In high school, I was in a play ‘The Importance Of Being Earnest’. I thought it was about character. Turns out it was the guy’s name. Anyway, mail-order veteran Melvin Powers once told me the most important thing about a book is – the title.

Some titles are so powerful you can get something just by looking at them even if you never read the book. Think And Grow Rich. Magic Of Thinking Big. Tony Rubleski’s book: Mind-Capture Advertising. You say, well, that’s right, I need to think! I need to think bigger! I need to advertise in a way that captures their attention and interest.

Some titles brilliantly convey the much desired promises of speed and simplicity. One-Minute Manager. (Wanda Sykes said she’d dated the author of another book in that series: One-Minute Lover).

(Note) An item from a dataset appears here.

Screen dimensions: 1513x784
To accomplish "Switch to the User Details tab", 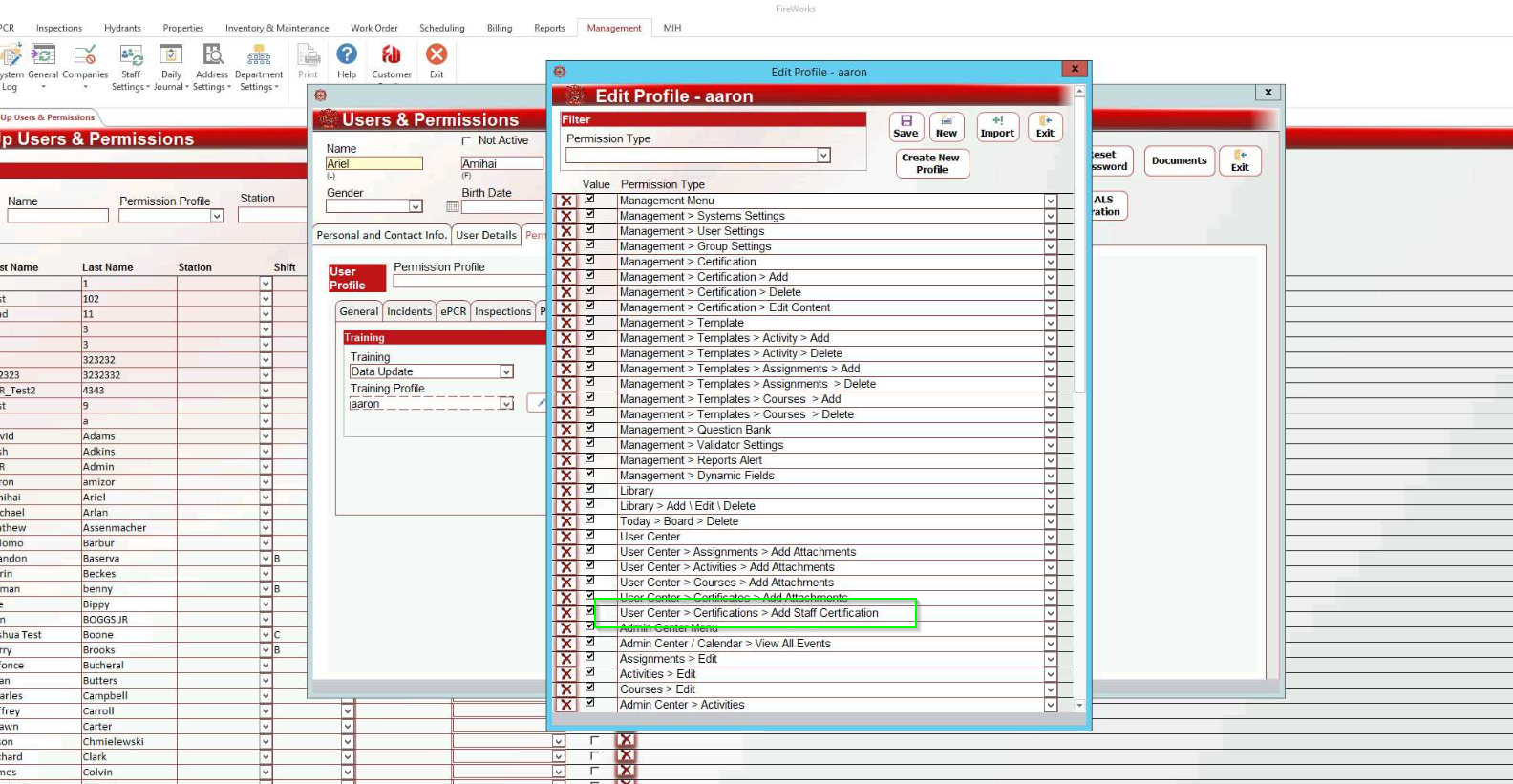I will pyautogui.click(x=486, y=235).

Some titles convey superiority. Ultimate Sales Letter. Ultimate Marketing Plan. Some convey an attitude or a position. Renegade Millionaire System. No B.S. Marketing Letter.

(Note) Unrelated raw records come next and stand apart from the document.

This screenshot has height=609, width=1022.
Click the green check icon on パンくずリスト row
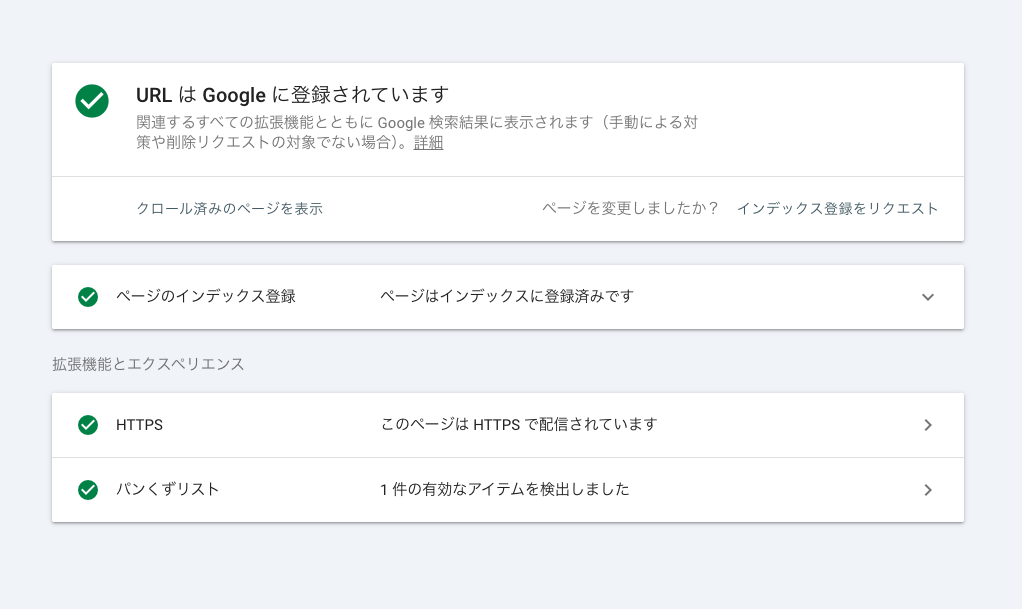pos(88,490)
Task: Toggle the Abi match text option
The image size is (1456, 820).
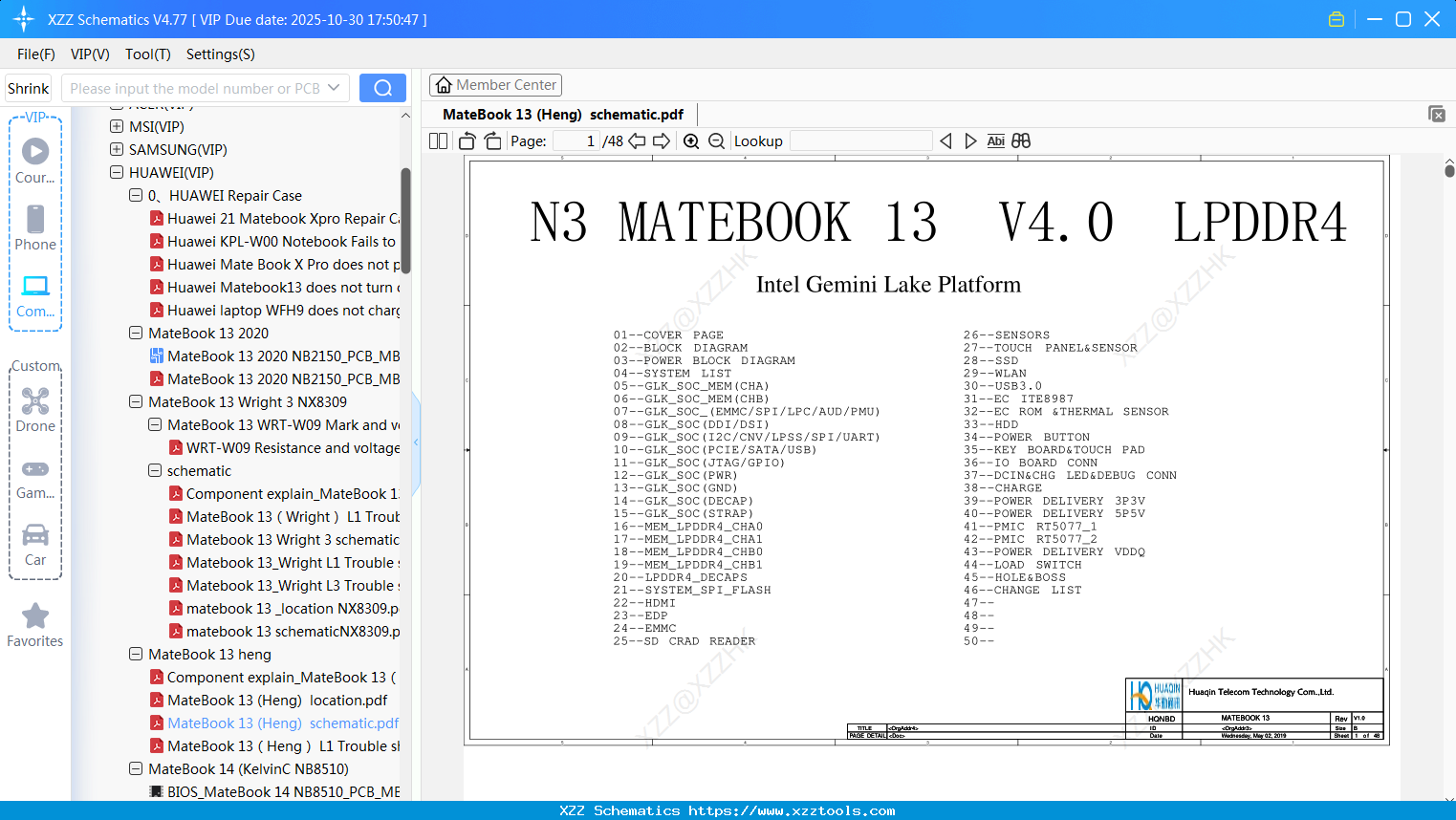Action: pos(995,141)
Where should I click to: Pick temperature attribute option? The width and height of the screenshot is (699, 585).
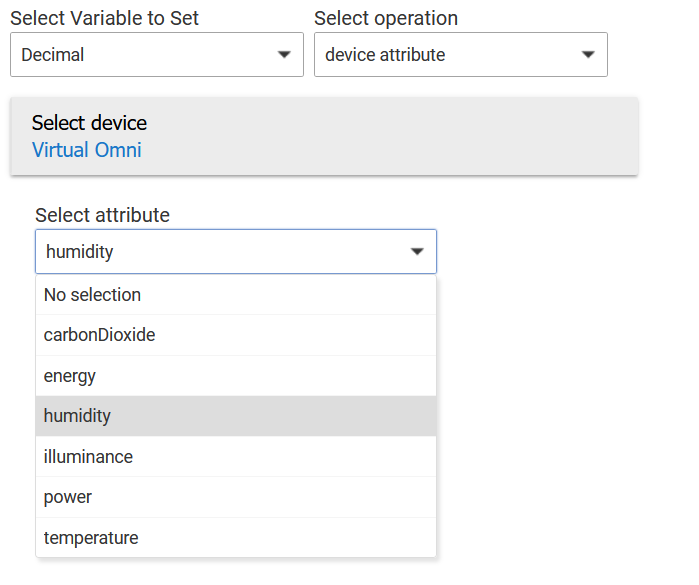click(x=91, y=538)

But this does NOT just apply to books or info-products. Or titles on free reports or other literature offered in lead generation.

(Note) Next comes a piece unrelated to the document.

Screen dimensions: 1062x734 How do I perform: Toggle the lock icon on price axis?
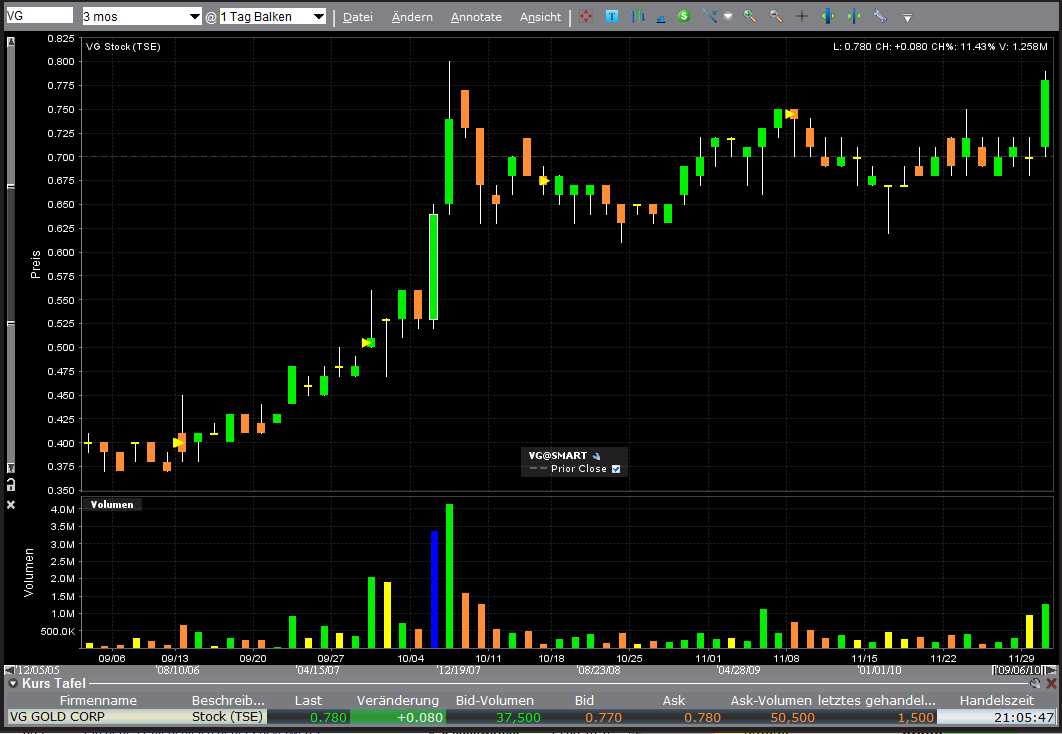(x=11, y=485)
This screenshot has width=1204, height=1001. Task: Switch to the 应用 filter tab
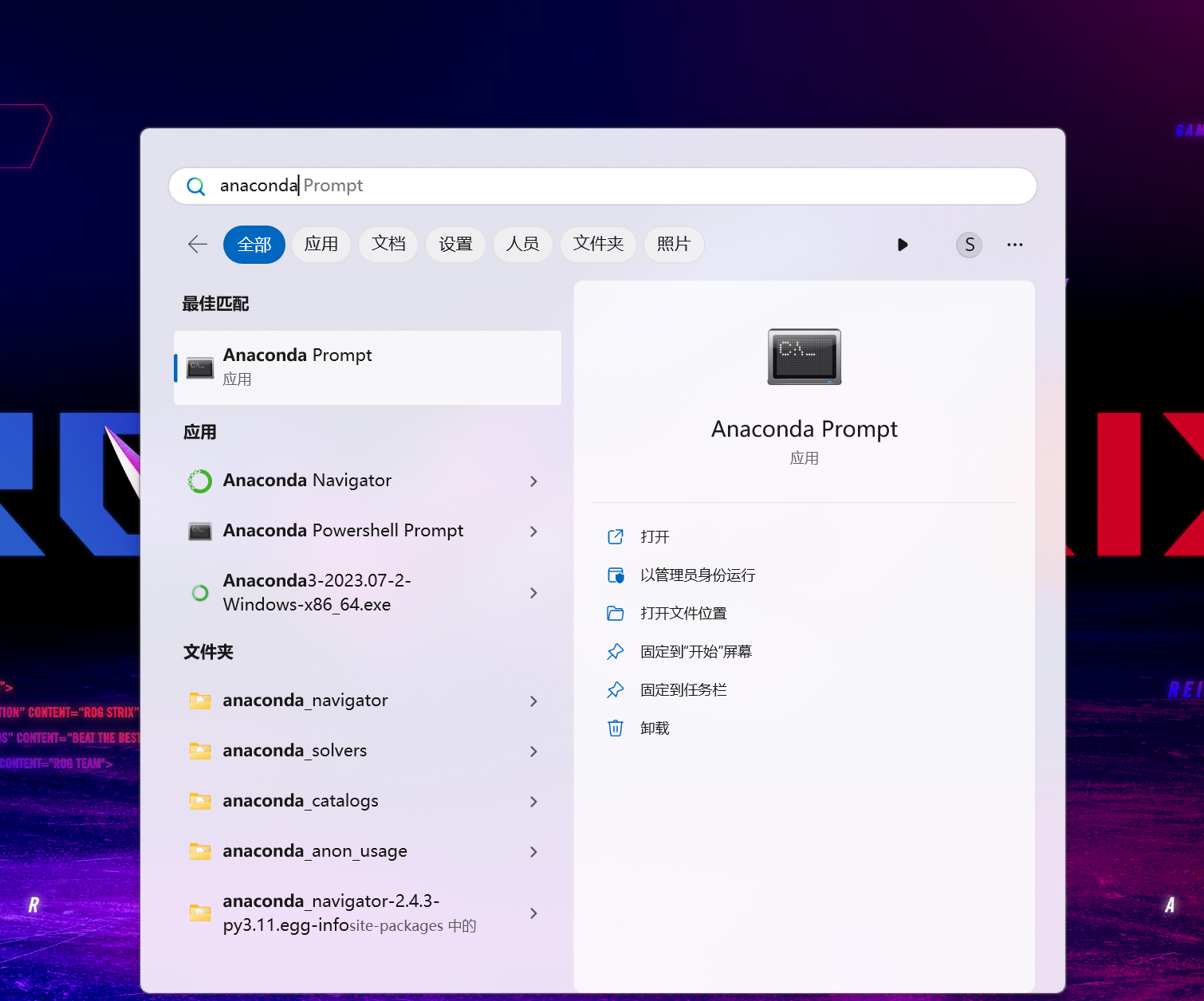tap(321, 245)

It actually applies to all sorts of things.

Names of businesses. Budget Rent A Car’s name conveys a position. Avis and Hertz don’t, so I think more work is required to link those businesses with a position in the public’s mind.

Product names. I was always proud of a weed killer product I named: Kills Weeds Dead. (I took it from Black Flag, a bug spray with the ad slogan: kills bugs dead. Seemed to me the slogan was better than the name.) Hef’s Playboy was a much better name than Penthouse.

Menu item names in restaurants. Homemade meat loaf. I’ve noticed at the grocery store I shop at, there are two kinds of macaroni salad sold at the deli counter – Melch’s and Grandma’s. My informal survey says: everybody chooses Grandma’s.

Ways guarantees are said. Bottom-of-jar satisfaction guarantee vs. satisfaction guarantee. Marketing ‘things.’ Free recorded message or Free Recorded Consumer Awareness Message.

If you’re going to put a title on something – your book, your product, services, process, entire business, guarantee, offer – you should give some thought to what you want the title itself to convey, to telegraph.


Dan Kennedy is internationally recognized as the 'Millionaire Maker,' helping people in just about every category of business turn their ideas into fortunes. Dan's "No B.S." approach is refreshing amidst a world of small business marketing hype and enriches those who act on his advice. For more money-making marketing tips, tactics and strategies, go to

8 Responses

  1. Kevin Deal says:

    Reminds me of Timothy Ferris’ story about how he almost titled his book “Drug Dealing for Fun and Profit” instead of “The Four Hour Work Week.” I doubt things would have turned out well for him if he had stuck with the first title.

  2. Thanks for this, Dan. I think this goes the same for design, where creativity often turns into art and ends up with unclear and obscure results that require a translation for the customer to “get it.” (I confess that I’ve fallen into this trap many, many times myself.) Fostering curiosity and uniqueness in marketing is great, but not at the risk of losing most your audience along the way. Sometimes you’ve just got to skip the scenic route.

  3. I agree, this is something most people never even think about! I’ve seen some REALLY bad titles on some REALLY good books/videos/etc. etc.

    Another 1 I like is “Influence”. 1 word conveys the entire meaning of the book :) Granted there’s a little sub-title after it… but still.

    Jeremy Reeves

  4. […] In your previous post I talked about The Power Of Titles. How some titles are so powerful you can get something just by looking at them even if you never […]

  5. John Peacock says:

    Being in the Insurance business a company that has aggressively increased profits is “FL Family Insurance.” Family Insurance sounds better than Statefarm Insurance.